Goal: Return each line of the records below that contains the string "screenshot".

Raw data:
::::

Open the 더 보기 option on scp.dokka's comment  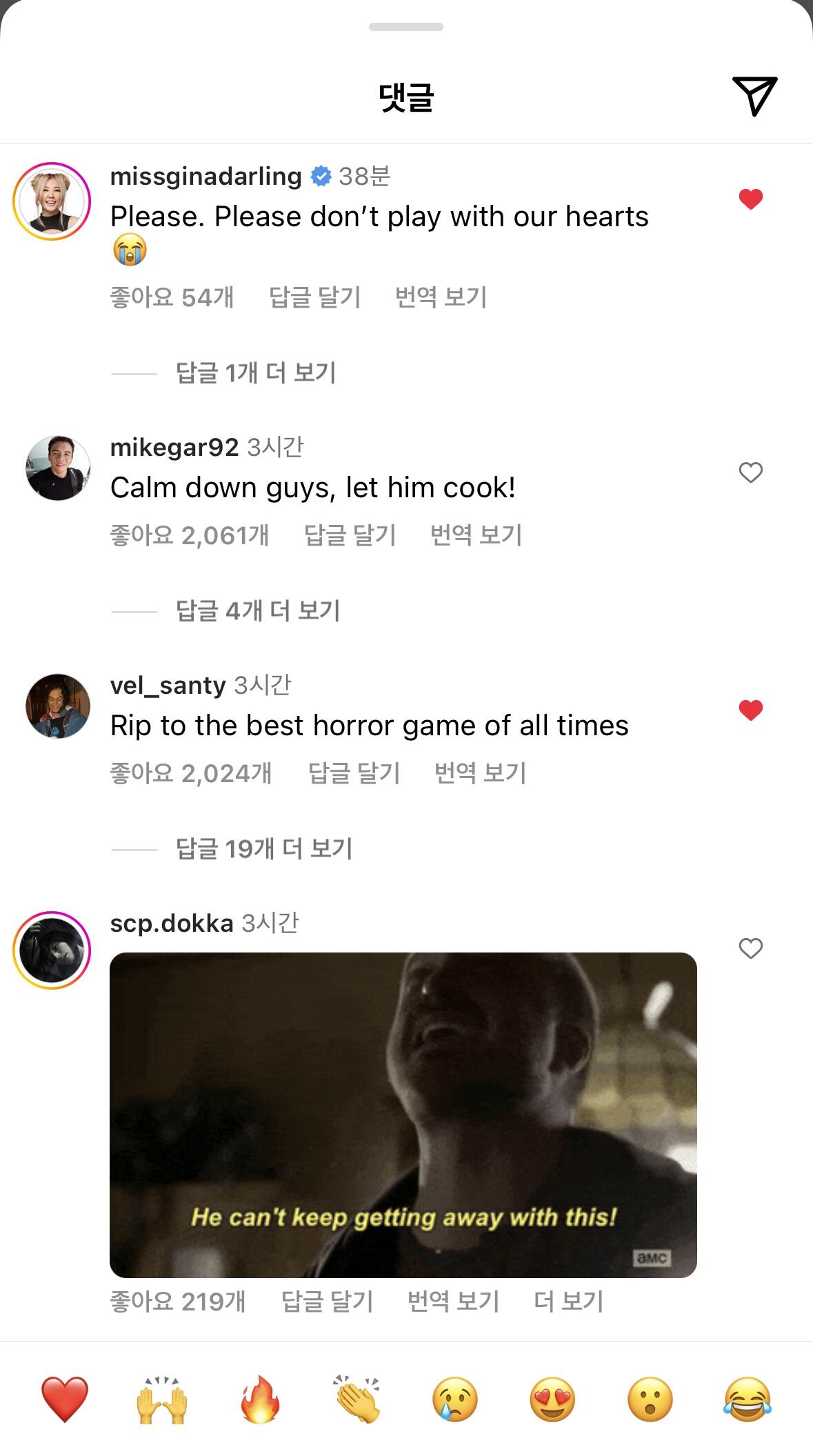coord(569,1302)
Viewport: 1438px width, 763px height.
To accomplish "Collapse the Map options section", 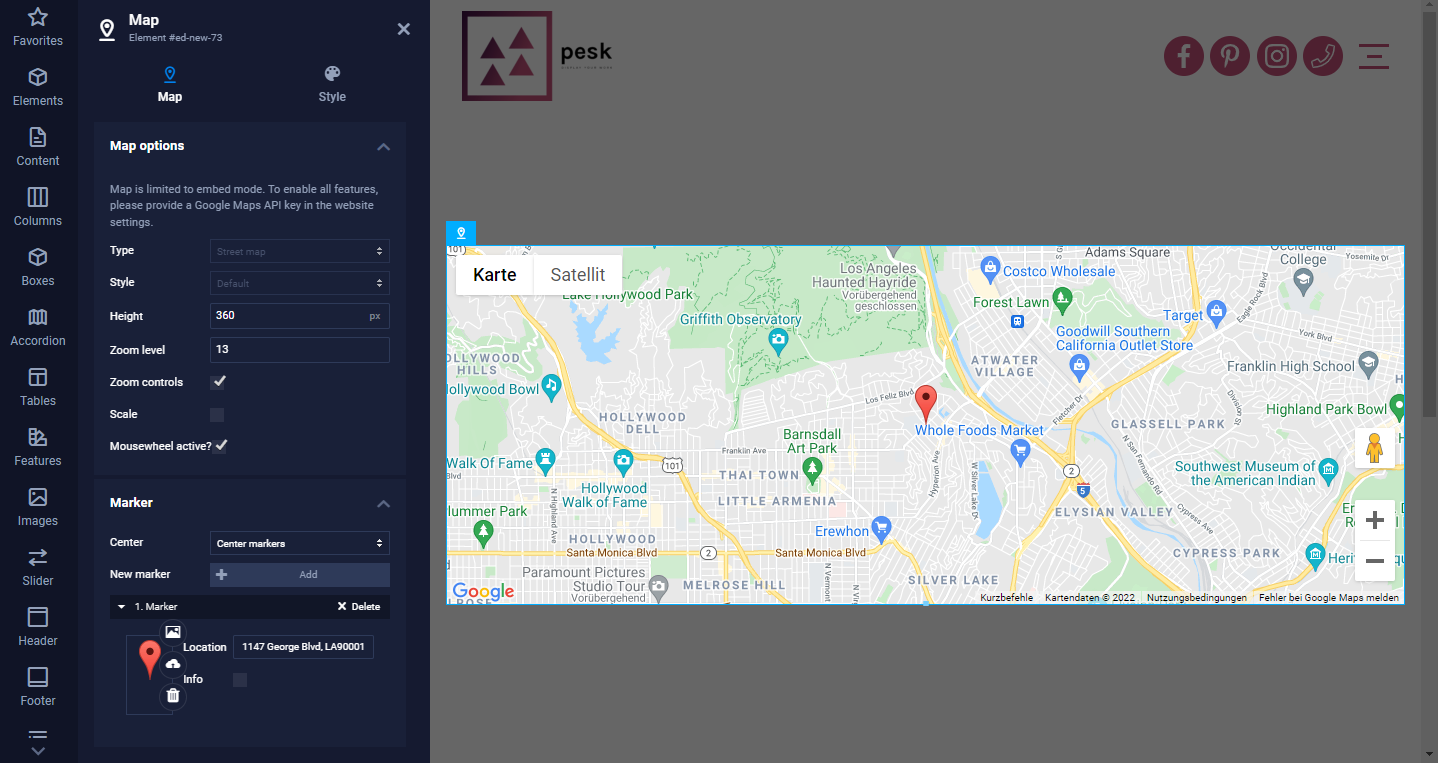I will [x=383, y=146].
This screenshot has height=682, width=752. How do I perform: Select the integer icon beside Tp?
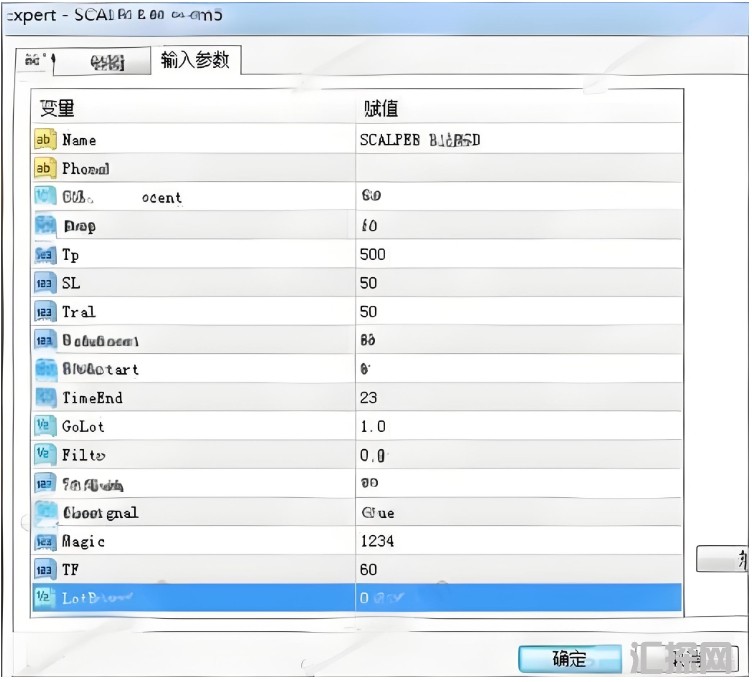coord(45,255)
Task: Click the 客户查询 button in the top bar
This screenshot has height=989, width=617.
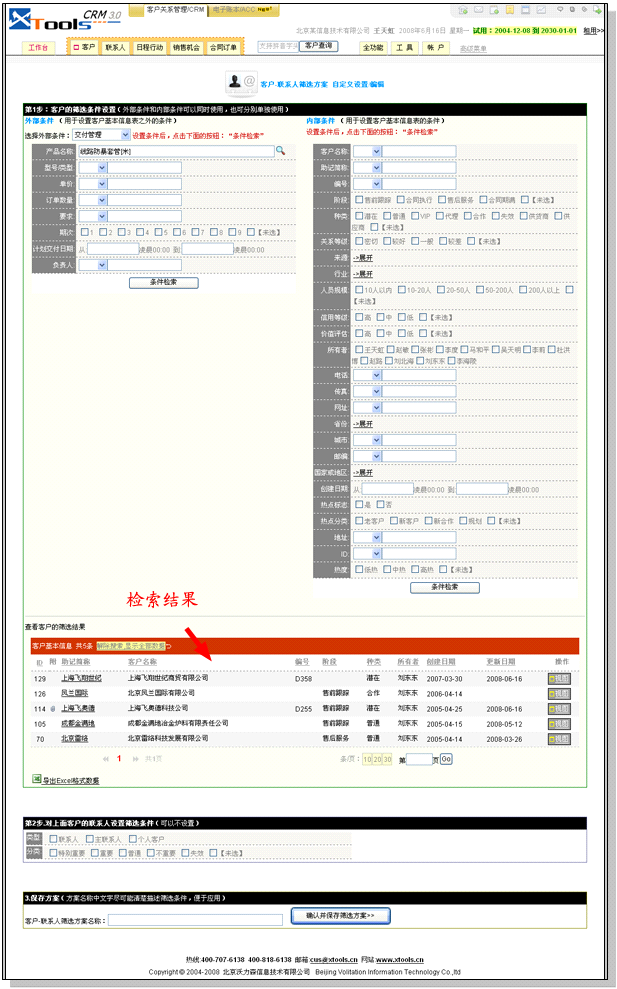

::::

Correct response:
This screenshot has height=682, width=752. How do I perform: Select the integer icon beside Tp?
This screenshot has height=989, width=617.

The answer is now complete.